Бессмертная звезда по имени Надежда
Прожжёт лучом все траурные годы
И позовёт домой своим сияньем нежным
От вечной нищеты сбежавшие народы.
Безбожникам-ворам, не ведающим срама,
Звезда укажет путь к священным куполам.
И станет всякий дом покаявшимся храмом,
И будет домом каждый Божий храм.
И высохнут от слёз раскисшие дороги.
По ним вернутся беглые сыны.
И верные берёзки-недотроги
Их встретят на обочинах страны.
И Божья благодать опять на Русь вернётся,
В сердца вселяя веру и любовь.
И больше никогда на плаху не прольётся
Вином отчаянья отравленная кровь.
Всё это может быть. Богам молитесь, люди.
Ведь так порой изменчива судьба,
И в этой жизни жизнь ещё, быть может, будет.

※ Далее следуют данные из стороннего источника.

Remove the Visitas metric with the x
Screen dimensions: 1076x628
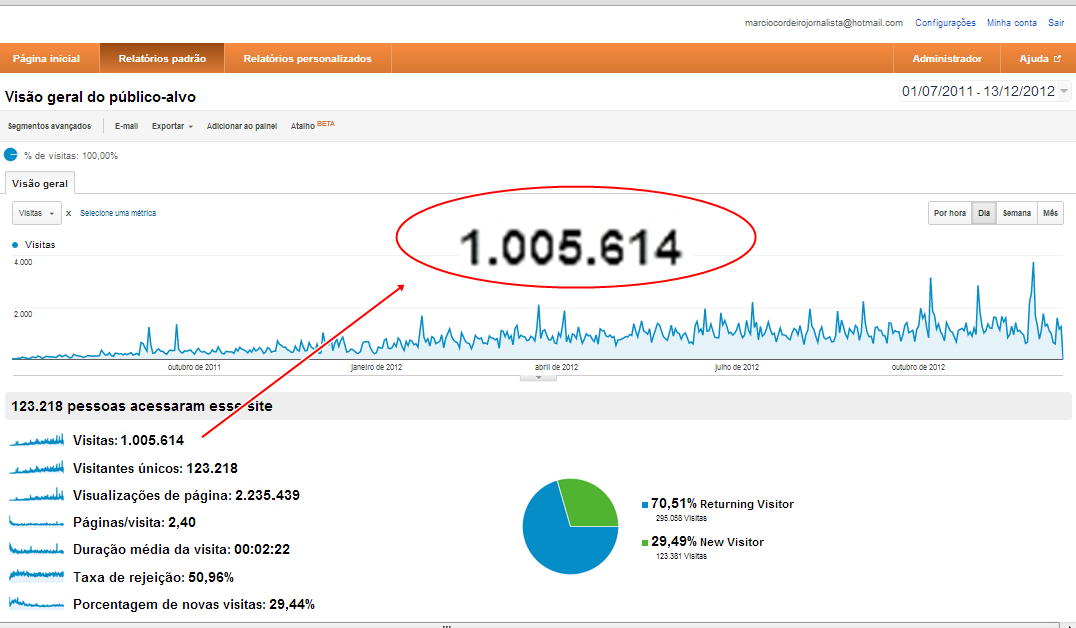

Придёт для счастья время. А пока...
...Пришла весна - назойливая сваха.
Она опять - царица гиблых мест.
Но за кленовых северных монахов
Не выдать ей берёзовых невест!
***
Здравствуй, бедная старушка,
Сердцу милый человек!
Не маши потёртой клюшкой
На бездушный чёрный век.
Ты его не испугаешь.
Я теперь тобой горжусь;
Вижу, ты неплохо знаешь
Обезумевшую Русь.
Не ругай меня, бабуся.
Я не гордый имярек.
Пред тобою откуплюсь я
За татарский свой набег.
Гиблым делом я не маюсь:
Не антихрист, не злодей.
Я стихами размягчаю
Души чёрствые людей.
Шёл я мимо. Встретил Осень.
В ней любимую признал.
И обманом, будто в гости,
Заманил на сеновал.
Там и ночку коротали.
И до свадебной зари
Счастье в косы заплетали
Мы соломенной любви.
Запах клеверного стога
Напоил меня в дугу.
Я пожить хочу немного
В редком грушевом саду.
Ох, скандалить ты здорова.
Были б силы - убежал.
Не буди свою корову,
Я её не обижал.
От души ей сена бросил.
Говоришь: жизнь - не халва.
За долги бурёнку просит
Кредиторская братва.
На рогатую подружку
Ты, ягуся, не пеняй.
Это я, почти что с кружку,
Слил молочный урожай.
Жаль мне добрую скотину.
Ты не режь её пока.
Не осыпятся под зиму
В рыжих яблоках бока.
Будут петь в церковном хоре
На мои стихи псалмы.
Мне на Пасху медной хвори
Дьяк отсыплет за труды.
Купим новую корову.
Будет сказочный подъём.
Как за пазухой Христовой,
Мы по-райски заживём.
Но сомненье сердце гложет:
Может, я уже в Раю?
Поразительно похожа
Ты на матушку мою!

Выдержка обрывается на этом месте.